You can talk to your loved one about caregiving even before he or she needs it. If you anticipate denial or resistance, suggest hiring a “housekeeper.” Seniors often find this easier to accept. If your loved one won’t discuss the subject, bring it up another time.
If your loved one already needs caregiving, try broaching the subject in different ways. Say that hiring someone helps you by reducing physical tasks or calming your worries. Explain that home care helps your loved one continue to live independently. Ask your loved one’s doctor to support the idea. Propose that a caregiver visit on a trial basis. Once your loved one sees the benefits, they may warm up to the idea and even request additional services.
2. Find a qualified caregiver.
You can find, interview and supervise caregivers yourself or work with a home care agency. Families often prefer agencies for the reassurance that caregivers have been screened, they have the necessary skills and they’re eligible to work in Canada. Agencies also manage scheduling, payments, hiring and firing, and mediation of disagreements.
A reputable home-care agency will send a staff member to your loved one’s home to conduct an assessment and create a care plan, with your help. This helps the agency understand the types of support needed, as well as your loved one’s lifestyle, personality and preferences. Agencies use this information to find a compatible caregiver – perhaps even someone with a similar cultural background, common language or shared interests.

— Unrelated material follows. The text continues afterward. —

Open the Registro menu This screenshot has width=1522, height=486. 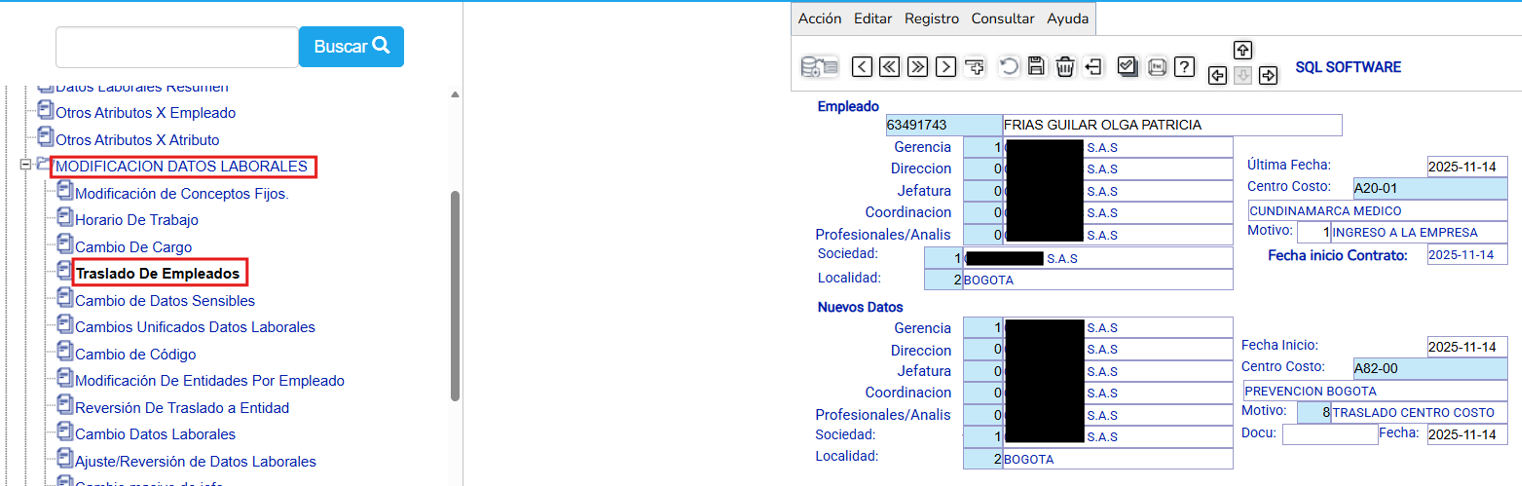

Whether you hire privately or through an agency, involve your loved one in choosing the caregiver and planning the “job description,” to help them feel more in control.
3. Take things slowly.
Once you’ve chosen a caregiver, start slowly and set a positive tone from the first visit. Start with a couple of visits a week, a few hours at a time. Try to be present or ask another relative, to help your loved one feel comfortable.
Use these early visits to show the caregiver how you usually do things, to help ensure a smooth transition. A skilled caregiver will also try to create a connection with your loved one through conversation, common interests and activities.
4. Stay involved and in touch.
Good communication will help ensure a successful working relationship with caregivers. Talk to your loved one frequently to see how he or she is adjusting. Have regular discussions with the caregiver as well. This will help the caregiver do a great job, resolve any misunderstandings or problems, and allow you to monitor your loved one’s needs as they change.
It may take a few weeks to determine if a caregiver’s skills and personality are a good fit. If you don’t think it’s working out, discuss your concerns with the agency. Finding compatible people could take a while – try to be patient. Over time, with the right caregiver or team of caregivers, your loved one may start looking forward to their visits!